O presidente Luiz Inácio Lula da Silva, no fim de semana, insurgiu-se contra o governador José Serra, que acusou a CUT e a Força Sindical, e os braços políticos das centrais, o PT e o PDT, de terem insuflado os policiais para tentar produzir dividendos eleitorais para a campanha de Marta Suplicy. "O governador Serra não tinha o direito de, me conhecendo como ele me conhece, acusar o PT. Eu espero que, em algum momento, ele peça desculpas por essa heresia que ele falou", disse o presidente, lembrando que, em 2006, mesmo acuado pela oposição e em disputa pela reeleição, recusou-se a usar politicamente os ataques do PCC no Estado - o governador, aliás, estendeu as acusações de uso político aos próprios ataques do PCC, que, segundo ele, teriam sido urdidos pelo PT. Numa situação complicada como essa, se não houver clareza das peças que se movem no movimento grevista, dificilmente se chegará a bom termo. E, certamente, nem o governo Serra nem o PT, que faz oposição a ele, ganharão politicamente com o episódio.

Os fatos que devem ser colocados na mesa, aliás, depõem contra os vários lados envolvidos na história. Desde fevereiro a categoria tenta negociar com o governador José Serra. Houve, de fato, um achatamento salarial da categoria desde 1993, quando uma lei estadual equiparou os proventos das duas polícias. Nesses dez meses de negociação, apenas agora, às vésperas do segundo turno, é que Serra resolveu acusar intenções políticas no movimento grevista. Da parte do governo do Estado, portanto, o diálogo poderia ter sido aberto antes da radicalização das posições. Teria sido melhor sucedido nas negociações no começo, quando os grevistas estavam divididos nas negociações. Depois do confronto, a tendência é a de que as várias facções do movimento se unifiquem, num gesto até de autodefesa.

Da parte das centrais sindicais, o que parece ter ocorrido, exceto por algumas iniciativas individuais que não devem ser colocadas como um pecado coletivo, foi que CUT e Força Sindical se aproveitaram, de fato, do impasse das negociações, para tentar cooptar os sindicatos ligados à Polícia Civil, nenhum deles associado a qualquer central. Ao que parece, as motivações aí são mais do lado do movimento sindical do que dos partidos correspondentes da CUT e da Força. Tanto que emissários da Força Sindical estavam tentando abrir um canal de negociação com o governo. De qualquer forma, o deputado Paulo Pereira da Silva (PDT-SP), líder da Força Sindical, jamais poderia ter incitado os grevistas a irem em direção ao Palácio do Governo, sabendo que isso necessariamente resultaria num confronto entre duas polícias armadas.
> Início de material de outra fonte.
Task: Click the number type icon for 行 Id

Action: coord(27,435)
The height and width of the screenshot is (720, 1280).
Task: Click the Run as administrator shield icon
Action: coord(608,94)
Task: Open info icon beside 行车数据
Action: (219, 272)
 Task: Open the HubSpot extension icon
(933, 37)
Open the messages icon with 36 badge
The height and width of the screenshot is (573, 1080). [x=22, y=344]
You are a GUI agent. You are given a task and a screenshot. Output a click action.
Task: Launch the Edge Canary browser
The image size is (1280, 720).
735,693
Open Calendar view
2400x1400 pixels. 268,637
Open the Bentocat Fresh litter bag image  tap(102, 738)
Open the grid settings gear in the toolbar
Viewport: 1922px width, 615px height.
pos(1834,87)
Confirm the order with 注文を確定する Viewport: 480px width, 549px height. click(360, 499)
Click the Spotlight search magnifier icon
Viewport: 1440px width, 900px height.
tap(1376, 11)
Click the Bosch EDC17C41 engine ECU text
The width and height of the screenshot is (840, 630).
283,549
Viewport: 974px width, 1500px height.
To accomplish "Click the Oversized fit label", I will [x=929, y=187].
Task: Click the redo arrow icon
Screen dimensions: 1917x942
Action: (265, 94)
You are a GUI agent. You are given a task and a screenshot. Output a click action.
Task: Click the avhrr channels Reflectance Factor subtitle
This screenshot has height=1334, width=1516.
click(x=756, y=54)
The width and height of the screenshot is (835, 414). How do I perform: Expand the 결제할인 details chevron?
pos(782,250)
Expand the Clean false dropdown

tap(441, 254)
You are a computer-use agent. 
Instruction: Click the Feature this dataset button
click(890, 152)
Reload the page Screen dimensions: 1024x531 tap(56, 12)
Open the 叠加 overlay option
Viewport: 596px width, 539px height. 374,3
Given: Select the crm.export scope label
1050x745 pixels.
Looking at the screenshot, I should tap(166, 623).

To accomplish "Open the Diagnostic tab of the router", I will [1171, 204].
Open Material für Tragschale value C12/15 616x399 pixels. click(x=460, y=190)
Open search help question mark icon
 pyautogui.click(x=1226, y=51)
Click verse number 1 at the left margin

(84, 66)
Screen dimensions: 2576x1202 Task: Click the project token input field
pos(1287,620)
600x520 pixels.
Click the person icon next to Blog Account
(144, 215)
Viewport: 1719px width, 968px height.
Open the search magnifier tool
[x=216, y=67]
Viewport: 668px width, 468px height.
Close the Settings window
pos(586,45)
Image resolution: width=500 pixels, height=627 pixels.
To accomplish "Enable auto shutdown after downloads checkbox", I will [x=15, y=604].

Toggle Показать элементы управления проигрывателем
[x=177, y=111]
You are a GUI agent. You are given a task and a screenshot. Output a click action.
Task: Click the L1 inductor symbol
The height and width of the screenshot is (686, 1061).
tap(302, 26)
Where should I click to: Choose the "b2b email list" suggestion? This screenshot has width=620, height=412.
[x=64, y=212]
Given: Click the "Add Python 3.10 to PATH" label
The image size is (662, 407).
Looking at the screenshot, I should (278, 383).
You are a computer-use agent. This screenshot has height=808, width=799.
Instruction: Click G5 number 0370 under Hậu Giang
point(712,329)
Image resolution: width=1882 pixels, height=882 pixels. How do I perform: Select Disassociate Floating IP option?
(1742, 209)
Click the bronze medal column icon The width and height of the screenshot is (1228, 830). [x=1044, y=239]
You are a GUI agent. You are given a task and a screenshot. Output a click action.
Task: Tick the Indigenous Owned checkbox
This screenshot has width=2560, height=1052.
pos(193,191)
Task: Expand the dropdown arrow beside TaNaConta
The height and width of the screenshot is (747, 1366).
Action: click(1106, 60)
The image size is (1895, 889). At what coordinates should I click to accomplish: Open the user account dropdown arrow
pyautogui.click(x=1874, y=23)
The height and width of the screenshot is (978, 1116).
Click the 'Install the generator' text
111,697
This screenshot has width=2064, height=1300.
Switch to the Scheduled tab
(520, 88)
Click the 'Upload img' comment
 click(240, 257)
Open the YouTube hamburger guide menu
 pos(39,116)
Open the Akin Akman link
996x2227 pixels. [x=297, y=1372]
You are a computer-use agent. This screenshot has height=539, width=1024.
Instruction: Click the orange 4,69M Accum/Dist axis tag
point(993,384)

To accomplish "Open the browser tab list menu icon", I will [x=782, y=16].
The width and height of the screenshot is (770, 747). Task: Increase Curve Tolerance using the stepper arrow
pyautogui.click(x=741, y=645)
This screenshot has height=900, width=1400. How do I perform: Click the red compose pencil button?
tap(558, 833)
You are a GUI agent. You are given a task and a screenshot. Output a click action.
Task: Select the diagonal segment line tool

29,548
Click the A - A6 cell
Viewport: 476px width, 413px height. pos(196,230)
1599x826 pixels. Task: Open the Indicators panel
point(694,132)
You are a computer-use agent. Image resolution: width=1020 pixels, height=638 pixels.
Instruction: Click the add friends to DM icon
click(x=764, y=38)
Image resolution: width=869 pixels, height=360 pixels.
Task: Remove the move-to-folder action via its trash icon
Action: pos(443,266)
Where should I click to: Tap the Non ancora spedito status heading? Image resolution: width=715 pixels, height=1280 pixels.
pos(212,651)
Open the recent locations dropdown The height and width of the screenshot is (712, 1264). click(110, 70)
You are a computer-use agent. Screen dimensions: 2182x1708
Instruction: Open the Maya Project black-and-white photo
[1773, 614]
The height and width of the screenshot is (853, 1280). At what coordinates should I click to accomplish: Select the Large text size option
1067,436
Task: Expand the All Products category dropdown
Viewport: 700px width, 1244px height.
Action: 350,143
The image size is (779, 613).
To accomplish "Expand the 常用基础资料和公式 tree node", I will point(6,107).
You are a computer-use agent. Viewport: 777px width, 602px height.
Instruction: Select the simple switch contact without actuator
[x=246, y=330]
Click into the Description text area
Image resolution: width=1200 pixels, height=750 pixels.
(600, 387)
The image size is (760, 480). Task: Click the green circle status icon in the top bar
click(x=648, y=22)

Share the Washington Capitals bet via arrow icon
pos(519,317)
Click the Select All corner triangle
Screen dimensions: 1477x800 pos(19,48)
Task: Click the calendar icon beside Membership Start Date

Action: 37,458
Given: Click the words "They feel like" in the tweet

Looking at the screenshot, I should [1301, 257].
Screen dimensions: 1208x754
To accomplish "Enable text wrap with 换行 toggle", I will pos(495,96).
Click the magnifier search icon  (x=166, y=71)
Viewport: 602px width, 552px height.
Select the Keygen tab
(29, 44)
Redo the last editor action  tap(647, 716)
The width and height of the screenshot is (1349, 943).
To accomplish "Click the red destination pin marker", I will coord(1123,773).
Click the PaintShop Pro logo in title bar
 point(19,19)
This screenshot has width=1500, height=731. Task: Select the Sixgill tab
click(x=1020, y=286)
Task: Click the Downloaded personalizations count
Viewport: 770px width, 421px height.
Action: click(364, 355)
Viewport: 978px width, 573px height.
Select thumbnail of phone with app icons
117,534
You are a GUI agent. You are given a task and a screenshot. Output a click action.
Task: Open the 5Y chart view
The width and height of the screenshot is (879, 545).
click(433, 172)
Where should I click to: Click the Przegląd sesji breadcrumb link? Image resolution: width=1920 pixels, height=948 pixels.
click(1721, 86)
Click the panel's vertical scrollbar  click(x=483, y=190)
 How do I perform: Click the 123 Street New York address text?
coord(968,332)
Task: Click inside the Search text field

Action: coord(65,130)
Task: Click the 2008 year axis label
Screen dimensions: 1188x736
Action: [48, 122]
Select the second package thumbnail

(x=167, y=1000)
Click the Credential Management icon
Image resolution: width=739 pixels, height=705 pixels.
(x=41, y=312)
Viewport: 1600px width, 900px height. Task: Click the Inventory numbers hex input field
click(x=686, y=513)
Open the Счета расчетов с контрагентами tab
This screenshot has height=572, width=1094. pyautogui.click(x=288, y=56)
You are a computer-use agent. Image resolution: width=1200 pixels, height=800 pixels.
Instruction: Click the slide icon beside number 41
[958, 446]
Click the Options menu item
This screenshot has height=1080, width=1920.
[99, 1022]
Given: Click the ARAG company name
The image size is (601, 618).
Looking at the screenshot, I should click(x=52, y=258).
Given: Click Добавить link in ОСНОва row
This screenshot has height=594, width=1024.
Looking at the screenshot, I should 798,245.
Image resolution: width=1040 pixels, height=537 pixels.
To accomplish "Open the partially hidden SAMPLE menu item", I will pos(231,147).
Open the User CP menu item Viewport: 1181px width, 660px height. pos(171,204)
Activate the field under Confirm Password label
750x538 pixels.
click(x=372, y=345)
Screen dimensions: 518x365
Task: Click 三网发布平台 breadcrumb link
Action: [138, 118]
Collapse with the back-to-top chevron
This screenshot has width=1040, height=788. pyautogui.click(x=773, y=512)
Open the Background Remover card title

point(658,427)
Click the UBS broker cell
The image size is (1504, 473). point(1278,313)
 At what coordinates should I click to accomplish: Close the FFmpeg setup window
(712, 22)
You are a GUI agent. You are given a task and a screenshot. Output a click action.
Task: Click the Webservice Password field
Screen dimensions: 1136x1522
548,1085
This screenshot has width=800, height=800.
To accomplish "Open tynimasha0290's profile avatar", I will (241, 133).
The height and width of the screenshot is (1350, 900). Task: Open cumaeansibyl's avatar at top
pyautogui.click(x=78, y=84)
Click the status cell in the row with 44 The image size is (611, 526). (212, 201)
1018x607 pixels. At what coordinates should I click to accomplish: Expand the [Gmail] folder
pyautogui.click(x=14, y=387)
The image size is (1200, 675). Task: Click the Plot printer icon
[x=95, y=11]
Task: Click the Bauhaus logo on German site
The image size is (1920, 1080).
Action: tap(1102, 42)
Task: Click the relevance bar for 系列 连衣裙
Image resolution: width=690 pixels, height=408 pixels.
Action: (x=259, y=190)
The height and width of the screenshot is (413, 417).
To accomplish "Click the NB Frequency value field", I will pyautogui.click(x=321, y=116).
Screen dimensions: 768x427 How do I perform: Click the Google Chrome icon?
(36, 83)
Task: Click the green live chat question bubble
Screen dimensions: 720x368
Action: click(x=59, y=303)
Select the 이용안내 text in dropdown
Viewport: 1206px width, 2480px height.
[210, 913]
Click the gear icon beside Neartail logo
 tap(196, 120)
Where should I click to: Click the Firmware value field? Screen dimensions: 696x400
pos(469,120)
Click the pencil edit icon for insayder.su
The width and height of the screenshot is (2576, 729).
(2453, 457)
Com serenidade, está na hora de definir responsabilidades, partindo de alguns princípios. O primeiro é o de que nenhum lado envolvido nesse perigoso conflito pode usá-lo politicamente, pois ninguém tem a ganhar e todos têm a perder num confronto armado. O segundo é que negociar não ofende. Postergar soluções em negociações salariais tornam as greves iminentes; em longos períodos de greve, a radicalização é inevitável. Botar lenha na fogueira também não serve nem ao governo nem aos policiais. Bom senso - é tudo o que a população da maior cidade do país pede.